Fix documented security risk around potential risk to inject messages into other user's thread

[kristofer-tdy]

The reference implementation contains a TODO that clearly and correctly identifies a security problem. I don't think that any reference implementation, specifically not one that takes so much care to secure the infrastructure in Azure like this one, should have a known unfixed security problem. It's time to fix it and implement a state store to connect the user's and the conversation with a threadId in Azure AI Foundry.

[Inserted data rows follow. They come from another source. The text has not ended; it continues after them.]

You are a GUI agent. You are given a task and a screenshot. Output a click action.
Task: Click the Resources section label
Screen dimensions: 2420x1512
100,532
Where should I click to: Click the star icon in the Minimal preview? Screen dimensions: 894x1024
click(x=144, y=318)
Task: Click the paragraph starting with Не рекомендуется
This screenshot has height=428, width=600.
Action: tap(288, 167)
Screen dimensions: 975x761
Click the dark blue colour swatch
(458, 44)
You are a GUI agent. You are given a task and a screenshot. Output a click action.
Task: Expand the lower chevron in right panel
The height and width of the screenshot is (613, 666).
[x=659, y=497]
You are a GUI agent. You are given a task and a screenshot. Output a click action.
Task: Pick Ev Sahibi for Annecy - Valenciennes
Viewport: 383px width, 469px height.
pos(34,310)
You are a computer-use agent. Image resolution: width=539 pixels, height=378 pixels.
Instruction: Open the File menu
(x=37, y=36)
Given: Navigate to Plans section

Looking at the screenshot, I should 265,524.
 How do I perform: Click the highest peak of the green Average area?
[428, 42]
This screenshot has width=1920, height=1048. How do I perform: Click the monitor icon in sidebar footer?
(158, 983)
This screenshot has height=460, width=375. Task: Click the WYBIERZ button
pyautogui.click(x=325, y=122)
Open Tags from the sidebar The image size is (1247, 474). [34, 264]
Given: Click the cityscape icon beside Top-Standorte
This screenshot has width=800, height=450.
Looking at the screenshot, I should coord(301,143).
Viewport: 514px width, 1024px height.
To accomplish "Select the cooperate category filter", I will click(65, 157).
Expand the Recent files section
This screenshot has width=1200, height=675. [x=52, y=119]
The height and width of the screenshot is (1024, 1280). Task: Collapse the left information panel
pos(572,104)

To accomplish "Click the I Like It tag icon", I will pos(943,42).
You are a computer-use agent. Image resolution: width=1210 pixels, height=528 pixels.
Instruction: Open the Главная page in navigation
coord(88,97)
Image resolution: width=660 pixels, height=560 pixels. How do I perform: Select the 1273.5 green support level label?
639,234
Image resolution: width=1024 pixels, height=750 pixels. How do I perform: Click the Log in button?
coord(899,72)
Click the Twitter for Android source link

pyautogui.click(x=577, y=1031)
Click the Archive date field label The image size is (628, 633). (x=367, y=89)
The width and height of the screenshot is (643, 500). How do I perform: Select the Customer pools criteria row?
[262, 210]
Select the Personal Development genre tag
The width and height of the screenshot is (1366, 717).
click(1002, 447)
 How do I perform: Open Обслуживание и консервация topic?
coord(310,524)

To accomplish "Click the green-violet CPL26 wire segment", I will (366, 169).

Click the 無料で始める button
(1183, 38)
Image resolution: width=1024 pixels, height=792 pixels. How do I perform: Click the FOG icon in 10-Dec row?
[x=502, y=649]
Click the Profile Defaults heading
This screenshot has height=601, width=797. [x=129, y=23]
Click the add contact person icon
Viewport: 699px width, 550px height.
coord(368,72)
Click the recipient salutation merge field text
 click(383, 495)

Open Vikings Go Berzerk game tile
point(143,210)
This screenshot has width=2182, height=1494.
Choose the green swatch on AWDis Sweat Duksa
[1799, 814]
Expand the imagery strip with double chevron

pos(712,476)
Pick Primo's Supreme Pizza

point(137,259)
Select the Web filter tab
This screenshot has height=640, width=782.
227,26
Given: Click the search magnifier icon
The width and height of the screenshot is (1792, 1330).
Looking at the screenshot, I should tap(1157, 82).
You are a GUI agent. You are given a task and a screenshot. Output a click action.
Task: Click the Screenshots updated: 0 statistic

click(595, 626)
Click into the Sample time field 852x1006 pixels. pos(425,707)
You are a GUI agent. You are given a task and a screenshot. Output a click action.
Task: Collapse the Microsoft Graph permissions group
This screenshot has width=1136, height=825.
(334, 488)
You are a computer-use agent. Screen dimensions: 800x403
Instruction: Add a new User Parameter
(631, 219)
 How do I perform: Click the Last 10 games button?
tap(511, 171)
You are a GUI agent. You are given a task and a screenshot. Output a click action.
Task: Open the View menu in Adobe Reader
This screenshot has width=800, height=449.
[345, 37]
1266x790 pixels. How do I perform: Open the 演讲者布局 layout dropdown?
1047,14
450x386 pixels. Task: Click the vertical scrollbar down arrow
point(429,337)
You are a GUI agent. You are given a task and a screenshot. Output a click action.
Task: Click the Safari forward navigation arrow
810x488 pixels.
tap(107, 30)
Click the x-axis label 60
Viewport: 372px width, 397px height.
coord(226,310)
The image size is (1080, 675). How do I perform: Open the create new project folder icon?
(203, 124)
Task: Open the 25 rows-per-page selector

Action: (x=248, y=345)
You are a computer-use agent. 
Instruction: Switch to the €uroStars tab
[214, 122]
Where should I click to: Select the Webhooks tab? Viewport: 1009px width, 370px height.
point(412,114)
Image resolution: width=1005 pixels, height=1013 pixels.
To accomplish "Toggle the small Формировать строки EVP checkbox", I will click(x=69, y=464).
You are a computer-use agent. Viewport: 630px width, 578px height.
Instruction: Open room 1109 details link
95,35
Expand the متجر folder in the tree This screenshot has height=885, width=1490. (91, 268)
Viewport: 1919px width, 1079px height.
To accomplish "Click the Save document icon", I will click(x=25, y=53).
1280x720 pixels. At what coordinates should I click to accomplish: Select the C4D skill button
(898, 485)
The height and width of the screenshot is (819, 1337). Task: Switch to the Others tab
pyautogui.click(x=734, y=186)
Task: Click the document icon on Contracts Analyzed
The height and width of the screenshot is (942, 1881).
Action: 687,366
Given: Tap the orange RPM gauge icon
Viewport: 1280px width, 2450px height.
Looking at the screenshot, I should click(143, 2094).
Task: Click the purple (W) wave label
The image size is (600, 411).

In file ChatController.cs, you'll find this:

    // TODO: [security] Do not trust client to provide threadId. Instead map current user to their active threadid in your application's own state store.
    // Without this security control in place, a user can inject messages into another user's thread.
    [HttpPost("{threadId}")]
    public async Task<IActionResult> Completions([FromRoute] string threadId, [FromBody] string prompt)
    {
        if (string.IsNullOrWhiteSpace(prompt))
            throw new ArgumentException("Prompt cannot be null, empty, or whitespace.", nameof(prompt));

        _logger.LogDebug("Prompt received {Prompt}", prompt);
        var _config = _options.CurrentValue;

        PersistentThreadMessage message = await _client.Messages.CreateMessageAsync(
            threadId,
            MessageRole.User,
            prompt);

        ThreadRun run = await _client.Runs.CreateRunAsync(threadId, _config.AIAgentId);

        while (run.Status == RunStatus.Queued || run.Status == RunStatus.InProgress || run.Status == RunStatus.RequiresAction)
        {
            await Task.Delay(TimeSpan.FromMilliseconds(500));
            run = (await _client.Runs.GetRunAsync(threadId, run.Id)).Value;
        }

        Pageable<PersistentThreadMessage> messages = _client.Messages.GetMessages(
            threadId: threadId, order: ListSortOrder.Ascending);

        var fullText =
            messages
                .Where(m => m.Role == MessageRole.Agent)
                .SelectMany(m => m.ContentItems.OfType<MessageTextContent>())
                .Last().Text;

        return Ok(new { data = fullText });
    }

[ckittel]

This is a great topic. This throwaway UI isn't supposed to be "in scope" for the guidance portion of this scenario. It's glossed over and has a very minimal implementation (obviously). There isn't even user signin in the application. We likely won't be investing in trying to bring architecture guidance to the sample chat UI, realistically speaking. I'll bring it up with the team though to see how we can improve.